Image Source: Wareables

In the 21st Century, when surveillance and privacy are the most common concern of everyone, another controversial gadget has resurfaced. Initially, we were only worried about apps, messengers, and social media websites tracking our data that we choose to put out. However, a wristband will manage to track your inner-most thoughts and let your executives know about your mood.

Image Source: Wareables

What Is This Mood-Tracking Wristband About?

Moodbeam, which refers to itself as a surveillance technology for the sake of your well-being, has the capability to let your employer know about your mood. The company is a startup from the UK which describes the gadget as something that will track your mood and let your supervisor know. In retrospect, it would not be wrong to consider that of worn collectively; the gadget would also enable it for employers to evaluate and measure the workplace satisfaction of their employees as a whole, which would directly influence their productivity.

How Can The Device Measure Our Moods?

As per the description available on Moodbeams’ website, the wristband has several buttons that can be pressed on by the person wearing it and would let your boss know how you feel.

“Press yellow when you’re feeling positive, blue when you’re feeling negative. As well as happiness, you can use Moodbeam to measure pain, happiness, or your level of motivation.” as Moodbeam describes on the website.

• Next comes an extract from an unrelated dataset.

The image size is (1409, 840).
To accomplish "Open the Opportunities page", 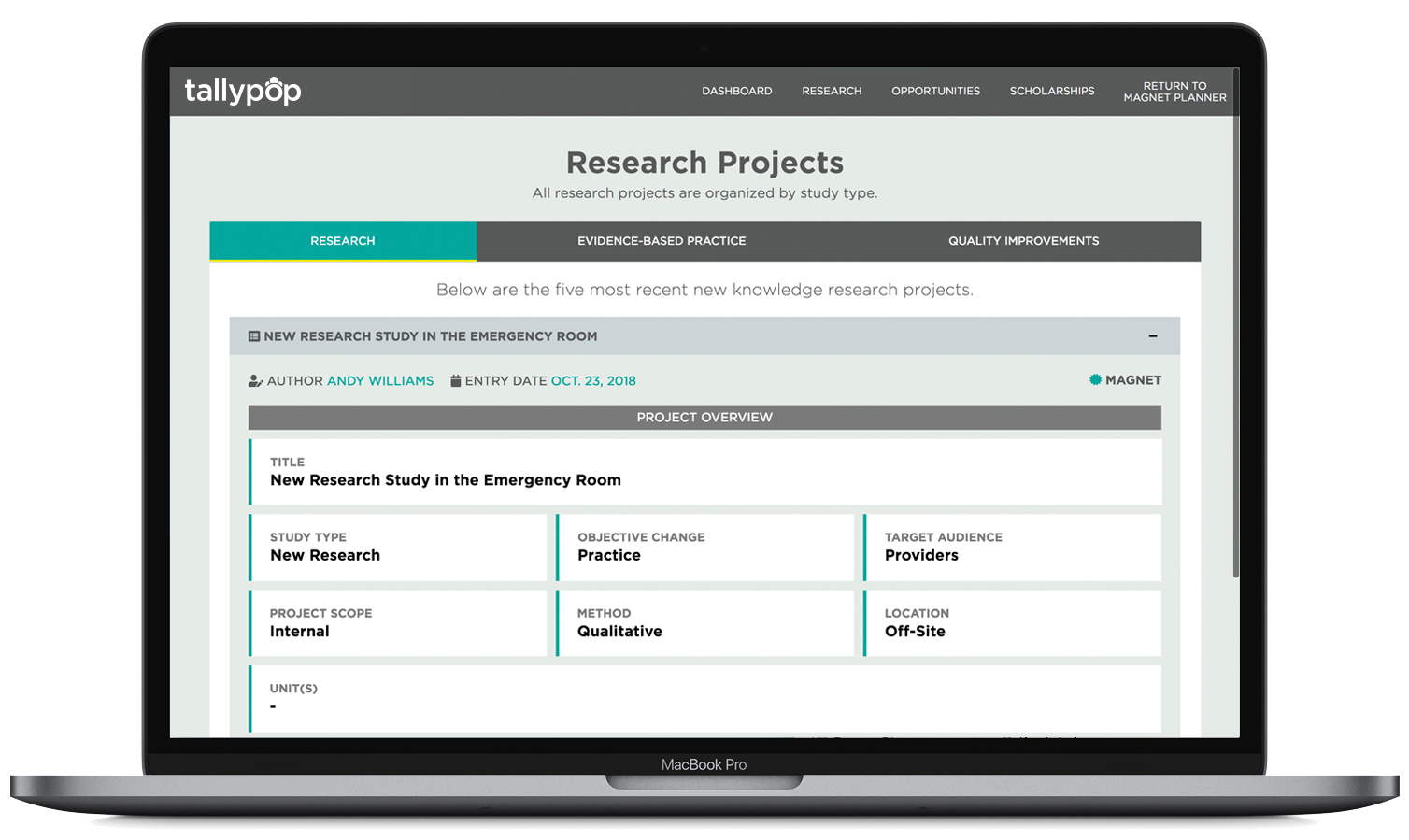I will (935, 92).
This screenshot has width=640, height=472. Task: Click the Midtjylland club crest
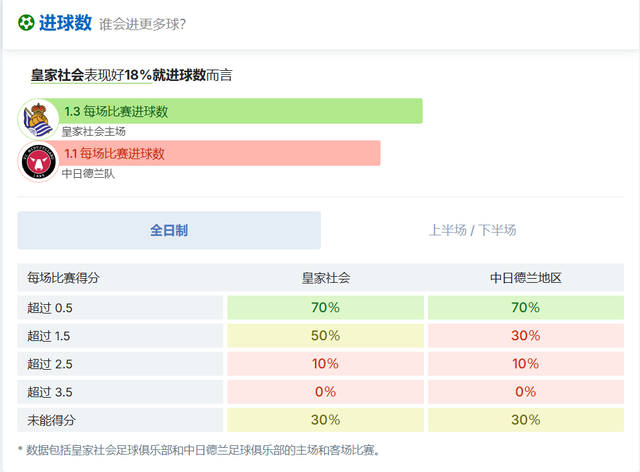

This would help the employer track how happy and unhappy their workers are and assist them in finding out how much they need to work on the working environment provided to the employees.

Why Would It Be Controversial?

The wristband is controversial because moods and innermost thoughts are intimate information about ourselves, and it crosses that boundary. Not everyone is comfortable with logging their moods and let everyone around them know how they are feeling and considering how the brand is positioning itself; as a tool that would let their employer know how the workers are feeling, many fear companies would make it a compulsory gadget rather than a voluntary move.

Last year, certain apps on the iPhone became controversial after it was revealed that they were allegedly leaking data of their users. This same concern could be the case for Moodbeam, too, considering there is very minimum information on how they would be able to log people’s moods in their cloud storage or whether that information would be shared with anyone or not.